- [Aim of the task]: Reproduce everything from the line containing "Given: Switch update" down to the end of the items, leaving the pictures out of your answer.

A run of items:
>>>>>

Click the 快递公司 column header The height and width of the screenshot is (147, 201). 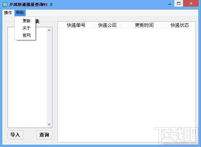click(107, 25)
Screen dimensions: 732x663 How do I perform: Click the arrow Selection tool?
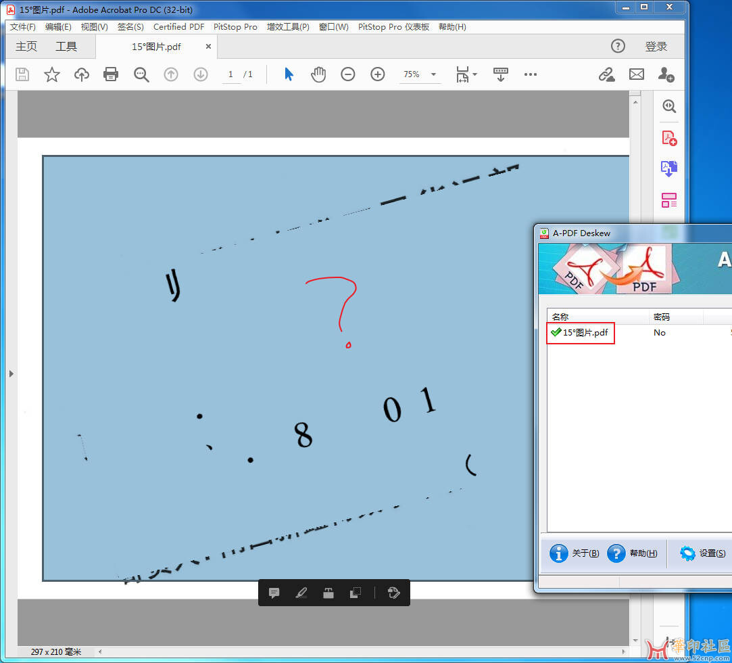(x=289, y=74)
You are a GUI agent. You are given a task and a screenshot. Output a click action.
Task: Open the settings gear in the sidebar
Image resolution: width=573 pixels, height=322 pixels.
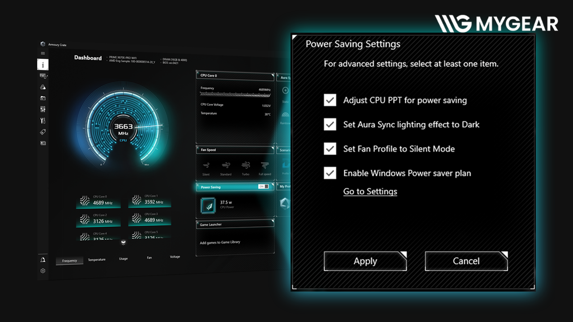click(x=43, y=271)
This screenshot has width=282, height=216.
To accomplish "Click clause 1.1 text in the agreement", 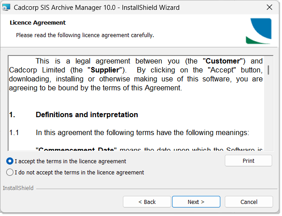I will 142,133.
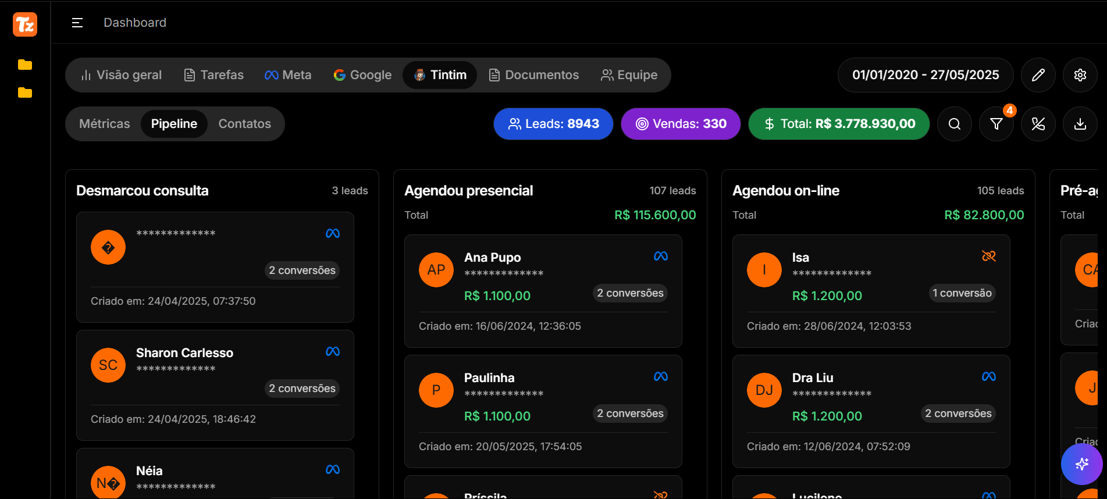Switch to the Métricas tab
1107x499 pixels.
tap(105, 124)
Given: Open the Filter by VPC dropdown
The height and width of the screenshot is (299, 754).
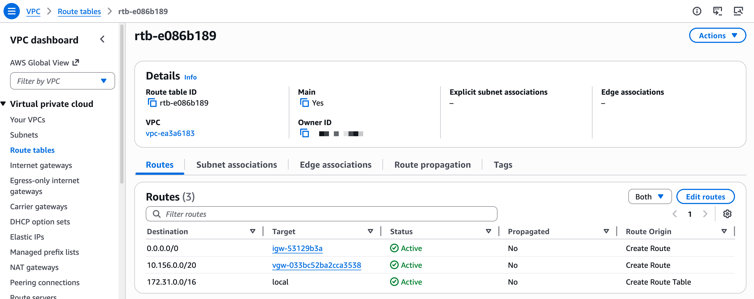Looking at the screenshot, I should (62, 81).
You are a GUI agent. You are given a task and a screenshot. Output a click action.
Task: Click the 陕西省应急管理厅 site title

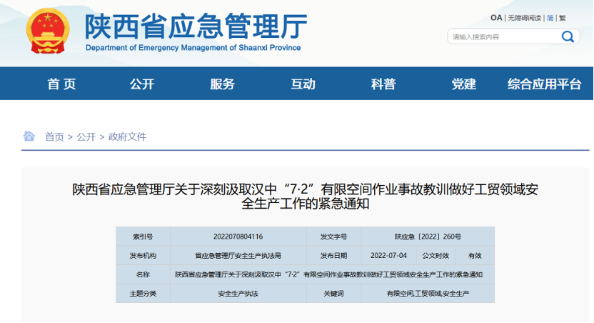click(196, 27)
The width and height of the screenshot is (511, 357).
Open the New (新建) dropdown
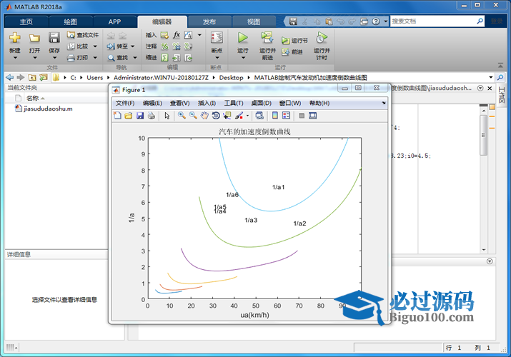coord(15,59)
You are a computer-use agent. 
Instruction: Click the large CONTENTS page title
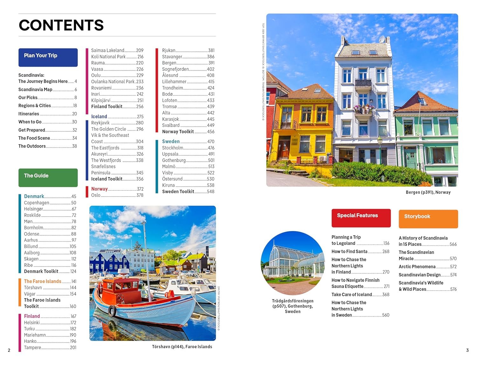[61, 25]
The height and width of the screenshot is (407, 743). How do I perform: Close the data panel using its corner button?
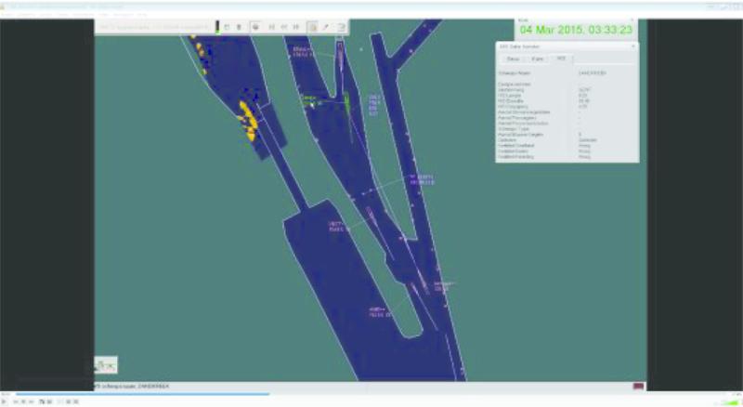[x=632, y=46]
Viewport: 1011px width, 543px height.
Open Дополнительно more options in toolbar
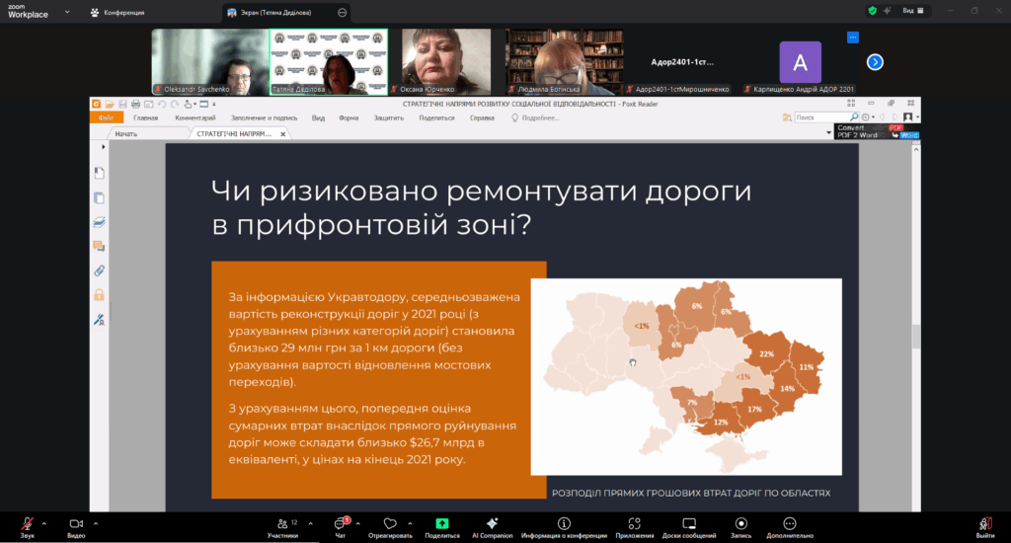click(x=789, y=526)
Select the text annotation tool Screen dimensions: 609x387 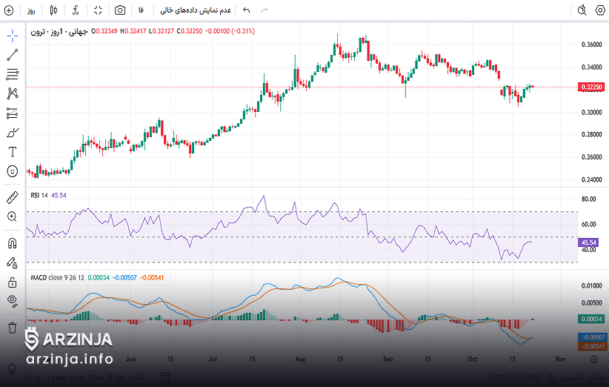click(12, 152)
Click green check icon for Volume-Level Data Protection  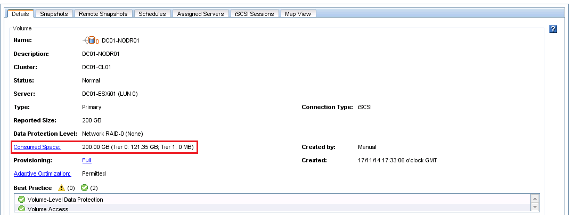21,200
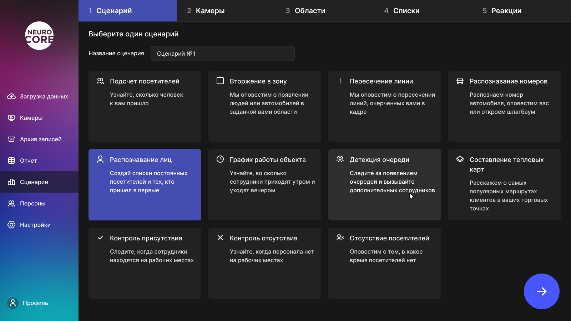The height and width of the screenshot is (321, 571).
Task: Open the Загрузка данных cloud upload icon
Action: [11, 96]
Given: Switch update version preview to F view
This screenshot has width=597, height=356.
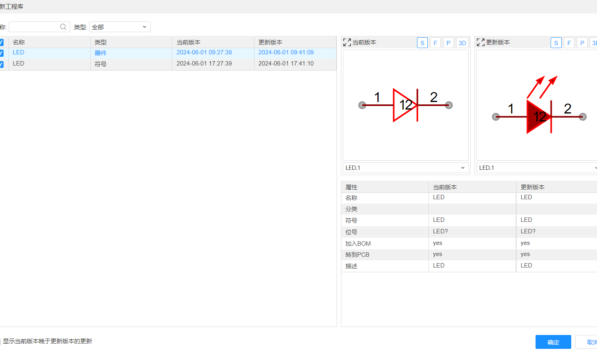Looking at the screenshot, I should (569, 43).
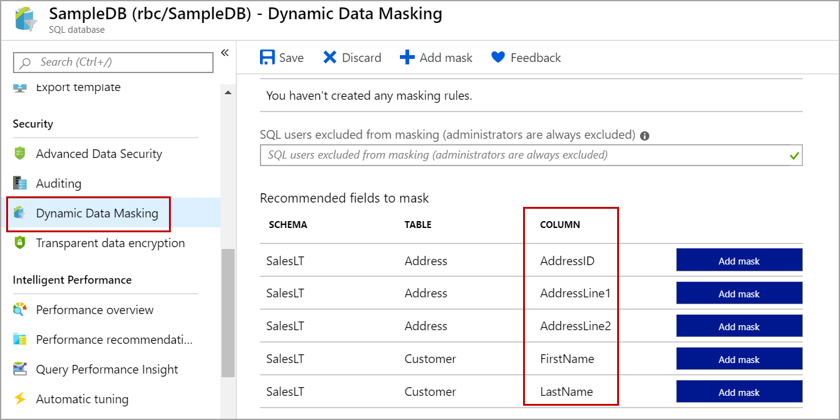Viewport: 840px width, 420px height.
Task: Click Query Performance Insight icon
Action: [20, 369]
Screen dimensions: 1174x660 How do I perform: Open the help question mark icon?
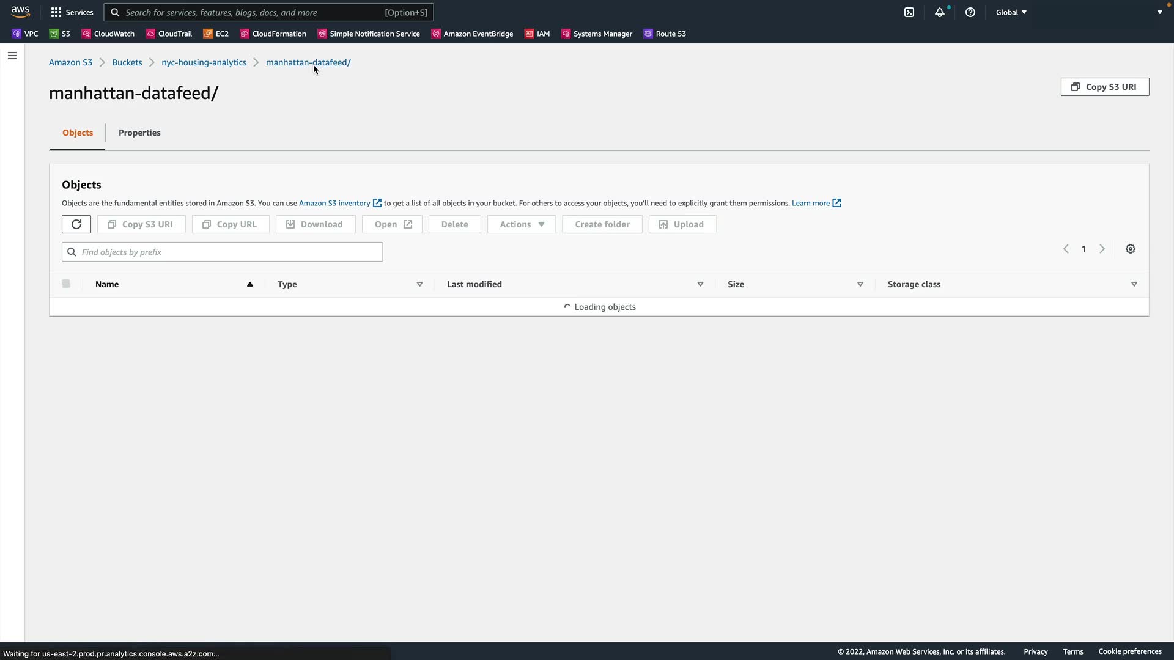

<<<<<

- [Completed task]:
Given: Switch update version preview to F view
This screenshot has width=597, height=356.
Looking at the screenshot, I should (569, 43).
Viewport: 840px width, 420px height.
Task: Click Query Performance Insight icon
Action: [20, 369]
Screen dimensions: 1174x660 How do I perform: Open the help question mark icon?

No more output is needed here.